You haven't actually given us your processor, but I think RandomGamer has adequately explained the performance differential among different processors (to give exact numbers haswell is on average 5% faster than Ivy bridge which is on average 4% faster than sandy bridge, each with different TDPs, and each overclocking at about the same potential). You mentioned rendering, so the best option might be to go with a 4770k and one of the previously mentioned motherboards (I doubt the GD65 would be worth upgrading to over the G45; although, it is one of the best motherboards (or arguably the best) for gaming currently available. I would avoid Maximus as they are really motherboards intended for 3-way and 4-way SLI in addition to an extremely overclocking friendly rich feature set, and they run extremely expensive very quickly. Of course this still only applies if a CPU upgrade would really set you ahead; otherwise, you might consider a GPU upgrade and forgo motherboard/CPU upgrade until Broadwell comes about (or AMDs next line if it does increase IPC as it promises). For the GPU you could upgrade to a 770 or throw in a bit more for a 780 (ti) or R9 290 (the 290X isn't worth the price as it stands especially considering the 290 can often beat it). I suggest you don't buy the non-reference R9 290 unless you plan on throwing on some aftermarket cooling, and I would suggest the same for the 780 (ti) although the difference won't be as bad (as performance goes 780 Ti > R9 290 > 780). It all depends on your needs. In addition to all this, I recommend a full system maintenance. That means dust everything off, reapply thermal paste (I recommend IC Diamond), make sure all dust filters are cleaned as appropriate, and do some software maintenance as well: defragment mechanical HDDs (don't defrag SSDs), uninstall unnecessary software, make sure no programs are running that you don't want running at any given time, run CCleaner and Anti-virus.
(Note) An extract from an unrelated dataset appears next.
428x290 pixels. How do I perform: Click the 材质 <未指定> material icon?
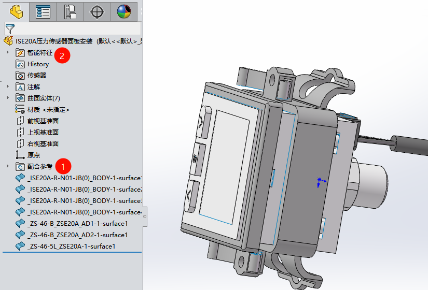(20, 109)
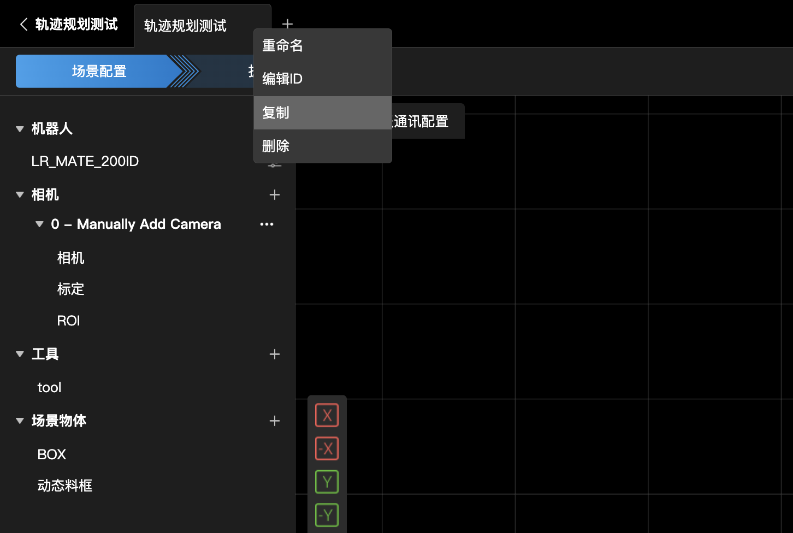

This kind of maintenance should give you a bit of a speed boost.
[QUOTE=flayne;43443754]You haven't actually given us your processor, but I think RandomGamer has adequately explained the performance differential among different processors (to give exact numbers haswell is on average 5% faster than Ivy bridge which is on average 4% faster than sandy bridge, each with different TDPs, and each overclocking at about the same potential). You mentioned rendering, so the best option might be to go with a 4770k and one of the previously mentioned motherboards (I doubt the GD65 would be worth upgrading to over the G45; although, it is one of the best motherboards (or arguably the best) for gaming currently available. I would avoid Maximus as they are really motherboards intended for 3-way and 4-way SLI in addition to an extremely overclocking friendly rich feature set, and they run extremely expensive very quickly. Of course this still only applies if a CPU upgrade would really set you ahead; otherwise, you might consider a GPU upgrade and forgo motherboard/CPU upgrade until Broadwell comes about (or AMDs next line if it does increase IPC as it promises). For the GPU you could upgrade to a 770 or throw in a bit more for a 780 (ti) or R9 290 (the 290X isn't worth the price as it stands especially considering the 290 can often beat it). I suggest you don't buy the non-reference R9 290 unless you plan on throwing on some aftermarket cooling, and I would suggest the same for the 780 (ti) although the difference won't be as bad (as performance goes 780 Ti > R9 290 > 780). It all depends on your needs. In addition to all this, I recommend a full system maintenance. That means dust everything off, reapply thermal paste (I recommend IC Diamond), make sure all dust filters are cleaned as appropriate, and do some software maintenance as well: defragment mechanical HDDs (don't defrag SSDs), uninstall unnecessary software, make sure no programs are running that you don't want running at any given time, run CCleaner and Anti-virus. This kind of maintenance should give you a bit of a speed boost.[/QUOTE] Thanks for the tip, I'll get right on that. Just putting the topic as solved since I probably won't upgrade this stuff just yet.